While hunting in Active Directory, I did pick up some interesting targets – Users who could change passwords, modify attributes, create policies, RDP to the server, possible workstation and server administrators, and possible DB administrators.

I also found computers that could potentially be my target customer database servers, thanks to SPN scanning and hostname keyword searches for “db”, “sql” etc.

I decided to hunt for these users on the network and see if there was a way to compromise them. I ran user hunting and session enumeration scripts, but I could not enumerate any sessions on the DC.

NetCease? No way. Just no way. The one thing I had counted on, they took from me.

File servers were always a good target for session enumeration. Everyone connects there. But it was a NAS device that everyone was mapped to. No session enumeration was possible.

I felt like I was facing Gandalf.

Just so you know, if someone kills session enumeration on their network, finding user targets becomes a matter of luck, chance, and brute force. It increases your chances of being detected because you have to expand the footprint of your search.

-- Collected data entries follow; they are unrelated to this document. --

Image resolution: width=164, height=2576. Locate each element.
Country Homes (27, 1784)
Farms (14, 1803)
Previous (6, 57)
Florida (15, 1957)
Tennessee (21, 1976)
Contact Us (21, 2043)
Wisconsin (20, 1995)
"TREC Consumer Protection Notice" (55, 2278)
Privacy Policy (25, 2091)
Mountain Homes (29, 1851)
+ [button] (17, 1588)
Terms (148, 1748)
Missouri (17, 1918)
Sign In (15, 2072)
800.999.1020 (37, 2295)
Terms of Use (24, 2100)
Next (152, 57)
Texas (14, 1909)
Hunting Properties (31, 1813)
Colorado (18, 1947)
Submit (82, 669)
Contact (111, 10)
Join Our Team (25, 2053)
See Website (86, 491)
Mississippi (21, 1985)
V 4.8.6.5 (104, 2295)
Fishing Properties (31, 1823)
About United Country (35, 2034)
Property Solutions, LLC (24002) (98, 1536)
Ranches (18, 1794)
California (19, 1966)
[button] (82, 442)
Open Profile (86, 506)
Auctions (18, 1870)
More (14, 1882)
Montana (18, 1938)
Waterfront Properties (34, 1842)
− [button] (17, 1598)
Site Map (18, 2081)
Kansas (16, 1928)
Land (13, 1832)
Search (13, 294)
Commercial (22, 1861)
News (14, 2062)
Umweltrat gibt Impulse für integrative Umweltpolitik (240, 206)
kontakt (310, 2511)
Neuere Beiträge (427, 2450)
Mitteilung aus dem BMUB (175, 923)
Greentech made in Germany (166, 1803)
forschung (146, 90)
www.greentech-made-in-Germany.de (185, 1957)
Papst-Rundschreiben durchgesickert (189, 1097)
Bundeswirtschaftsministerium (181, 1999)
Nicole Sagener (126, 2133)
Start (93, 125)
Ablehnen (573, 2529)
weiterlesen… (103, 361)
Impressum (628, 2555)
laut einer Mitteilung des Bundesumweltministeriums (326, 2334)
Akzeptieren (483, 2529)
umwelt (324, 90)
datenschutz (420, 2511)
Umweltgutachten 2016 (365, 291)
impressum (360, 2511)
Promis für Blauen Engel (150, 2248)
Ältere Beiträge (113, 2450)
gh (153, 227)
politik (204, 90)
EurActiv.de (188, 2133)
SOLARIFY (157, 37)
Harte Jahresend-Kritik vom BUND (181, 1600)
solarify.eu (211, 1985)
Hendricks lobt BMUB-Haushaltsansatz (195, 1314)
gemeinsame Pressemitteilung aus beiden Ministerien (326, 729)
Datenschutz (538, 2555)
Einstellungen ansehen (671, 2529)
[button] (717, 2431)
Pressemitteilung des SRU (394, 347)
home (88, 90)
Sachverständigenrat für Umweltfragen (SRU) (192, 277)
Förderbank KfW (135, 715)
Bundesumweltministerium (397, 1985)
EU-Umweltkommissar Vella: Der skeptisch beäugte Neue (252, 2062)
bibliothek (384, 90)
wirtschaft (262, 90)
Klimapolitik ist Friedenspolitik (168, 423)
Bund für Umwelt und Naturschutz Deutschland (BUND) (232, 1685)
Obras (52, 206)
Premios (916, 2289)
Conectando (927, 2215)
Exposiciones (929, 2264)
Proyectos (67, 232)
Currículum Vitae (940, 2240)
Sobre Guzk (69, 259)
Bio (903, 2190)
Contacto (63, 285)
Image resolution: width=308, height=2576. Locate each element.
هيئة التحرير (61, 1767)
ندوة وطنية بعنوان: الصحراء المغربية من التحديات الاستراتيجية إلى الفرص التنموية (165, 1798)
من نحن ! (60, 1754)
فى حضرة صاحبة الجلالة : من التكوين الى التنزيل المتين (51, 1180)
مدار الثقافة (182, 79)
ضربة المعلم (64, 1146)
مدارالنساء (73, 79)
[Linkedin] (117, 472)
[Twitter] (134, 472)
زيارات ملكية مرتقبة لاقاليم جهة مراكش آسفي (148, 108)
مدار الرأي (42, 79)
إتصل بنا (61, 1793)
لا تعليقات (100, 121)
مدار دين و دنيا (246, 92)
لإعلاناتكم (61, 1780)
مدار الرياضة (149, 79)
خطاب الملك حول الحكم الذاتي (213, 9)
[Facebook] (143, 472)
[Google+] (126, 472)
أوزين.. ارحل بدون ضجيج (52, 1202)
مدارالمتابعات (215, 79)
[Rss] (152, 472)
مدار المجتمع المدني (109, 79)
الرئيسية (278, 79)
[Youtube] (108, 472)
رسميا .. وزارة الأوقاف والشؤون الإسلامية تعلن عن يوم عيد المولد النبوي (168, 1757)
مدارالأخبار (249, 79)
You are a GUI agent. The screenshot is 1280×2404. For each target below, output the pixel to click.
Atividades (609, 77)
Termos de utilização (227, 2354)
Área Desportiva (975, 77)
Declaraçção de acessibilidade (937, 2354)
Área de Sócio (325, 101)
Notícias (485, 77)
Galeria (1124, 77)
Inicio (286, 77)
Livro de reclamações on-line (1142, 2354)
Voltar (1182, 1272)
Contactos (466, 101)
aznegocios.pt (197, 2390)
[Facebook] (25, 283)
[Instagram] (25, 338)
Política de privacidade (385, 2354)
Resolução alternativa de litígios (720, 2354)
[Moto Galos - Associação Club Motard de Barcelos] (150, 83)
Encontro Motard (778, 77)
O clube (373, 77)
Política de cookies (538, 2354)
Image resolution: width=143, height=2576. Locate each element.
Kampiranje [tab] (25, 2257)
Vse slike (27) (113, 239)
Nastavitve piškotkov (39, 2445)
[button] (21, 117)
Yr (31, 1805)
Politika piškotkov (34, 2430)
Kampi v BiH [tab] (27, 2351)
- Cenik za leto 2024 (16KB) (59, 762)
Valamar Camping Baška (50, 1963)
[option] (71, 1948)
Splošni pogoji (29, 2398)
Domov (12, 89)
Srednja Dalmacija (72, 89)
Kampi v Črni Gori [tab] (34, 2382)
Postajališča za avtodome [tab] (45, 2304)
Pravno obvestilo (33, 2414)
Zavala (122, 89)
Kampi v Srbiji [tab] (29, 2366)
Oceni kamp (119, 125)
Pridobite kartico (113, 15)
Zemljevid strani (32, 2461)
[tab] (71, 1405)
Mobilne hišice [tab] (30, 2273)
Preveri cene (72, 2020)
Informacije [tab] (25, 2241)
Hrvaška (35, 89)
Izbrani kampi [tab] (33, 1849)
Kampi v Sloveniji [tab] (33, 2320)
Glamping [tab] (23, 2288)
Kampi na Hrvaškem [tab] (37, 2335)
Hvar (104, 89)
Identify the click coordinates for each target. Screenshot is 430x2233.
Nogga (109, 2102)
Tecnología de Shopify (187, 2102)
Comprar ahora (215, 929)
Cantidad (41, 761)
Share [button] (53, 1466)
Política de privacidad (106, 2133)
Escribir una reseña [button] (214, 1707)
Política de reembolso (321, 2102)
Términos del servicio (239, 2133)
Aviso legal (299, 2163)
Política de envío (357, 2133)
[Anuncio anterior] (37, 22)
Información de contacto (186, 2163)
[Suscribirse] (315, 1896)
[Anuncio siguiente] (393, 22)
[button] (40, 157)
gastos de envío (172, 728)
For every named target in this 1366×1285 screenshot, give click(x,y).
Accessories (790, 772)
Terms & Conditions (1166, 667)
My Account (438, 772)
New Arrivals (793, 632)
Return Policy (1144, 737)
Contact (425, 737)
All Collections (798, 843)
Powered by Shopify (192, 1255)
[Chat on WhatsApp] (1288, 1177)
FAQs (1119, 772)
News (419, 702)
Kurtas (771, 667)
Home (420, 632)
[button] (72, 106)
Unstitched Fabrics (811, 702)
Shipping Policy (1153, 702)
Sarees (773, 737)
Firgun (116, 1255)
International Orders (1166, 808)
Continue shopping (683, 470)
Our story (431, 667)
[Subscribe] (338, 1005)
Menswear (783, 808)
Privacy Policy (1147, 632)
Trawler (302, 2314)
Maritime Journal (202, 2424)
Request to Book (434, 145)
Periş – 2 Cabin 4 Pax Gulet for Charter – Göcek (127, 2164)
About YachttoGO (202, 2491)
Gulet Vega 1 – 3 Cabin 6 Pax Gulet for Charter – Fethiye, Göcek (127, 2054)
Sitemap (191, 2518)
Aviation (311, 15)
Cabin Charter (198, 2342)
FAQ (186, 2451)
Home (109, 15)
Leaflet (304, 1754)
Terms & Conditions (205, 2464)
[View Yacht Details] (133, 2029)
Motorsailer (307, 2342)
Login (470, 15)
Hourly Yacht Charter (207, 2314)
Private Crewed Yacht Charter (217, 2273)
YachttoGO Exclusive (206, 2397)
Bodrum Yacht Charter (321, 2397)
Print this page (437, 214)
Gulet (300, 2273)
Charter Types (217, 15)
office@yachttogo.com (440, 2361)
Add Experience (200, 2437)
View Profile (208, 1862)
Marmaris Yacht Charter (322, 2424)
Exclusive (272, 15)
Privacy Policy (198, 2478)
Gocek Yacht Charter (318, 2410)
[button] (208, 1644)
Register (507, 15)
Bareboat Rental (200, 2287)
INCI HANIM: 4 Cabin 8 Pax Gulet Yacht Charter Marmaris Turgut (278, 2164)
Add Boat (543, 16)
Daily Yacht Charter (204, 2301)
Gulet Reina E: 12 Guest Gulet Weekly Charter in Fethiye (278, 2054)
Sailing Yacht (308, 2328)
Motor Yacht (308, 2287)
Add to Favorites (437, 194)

I was suffering because I did not have rights.

You can still enumerate sessions if you are an administrator on the target machine, but I had no admin privileges.

And to top it off, most of the workstations had blocked WMI and SMB. So even BloodHound would come back empty from workstations.

I also found that the workstation computers had LAPS attributes! Local administrator password reuse was out of the question now.

This meant that even if I serendipitously managed to get local admin access on my machine, the local administrator password was useless to me as I couldn’t use it anywhere else!

Day 5 – Expanding the Search

Last day of the assessment and I was staring at a bunch of dead ends

  • No unconstrained delegation.
  • No meaningful credentials from LLMNR
  • No ASREPRoasting.
  • No scope for AdminSDHolder abuses.
  • Of all my DB server targets, four were unreachable. The rest did not have default or common passwords.
  • No default passwords on any of the popular targets like Tomcat/JBoss/Jenkins that give you code execution.
  • Server Admins had a granular password policy of 15 characters so, I couldn’t guess passwords either.
  • Accounts for administrative use and regular use were split.
  • SMB was blocked from my network location towards a big chunk of the server zone so, running enumeration against the servers was difficult.
  • A bunch of users I wanted to compromise were in the protected users group.

I did manage to get administrative access to three UAT servers that had “Domain Users” in the administrator’s group. It seemed like the UAT segment did not have the same rigorous blocks as compared to the production segment.

Two truths and a lie

  1. At 7:00 pm on day 5, I gave up and called it quits as time was up.
  2. I went to a bar nearby and had a beer.
  3. At 5:30 pm on day 5, I got lucky and was able to expand my access to the customer database from the UAT segment by obtaining a backup web.config file that had stored SQL passwords in it.

Looking back

This story is about all the stuff that was done right.

  1. Machines were patched for exploits and well-known privilege escalation checks.
  2. Powerful privileged groups had restricted members and several types of logon restrictions were enforced.
  3. Fine-grained password policies for key users made password guessing a futile strategy.
  4. Session enumeration was restricted.
  5. Administrators to critical servers had additional protections (LSASS Protections, Protect Users Group, etc.), making it very difficult to steal credentials.
  6. Administrative use and regular use was split, reducing the surface of credential exposure.
  7. Lateral movement paths were blocked for the user segment. Lateral movement between endpoints was nearly impossible. WMI / SMB were blocked. RDP was too risky an option.
  8. Critical servers were not accessible from all locations.
  9. Default passwords for applications did not work.

Ultimately, I was up against someone who knew how people like me operate. They didn’t do anything too fancy. They just meticulously removed options from my arsenal. And that’s half of what Active Defense is all about.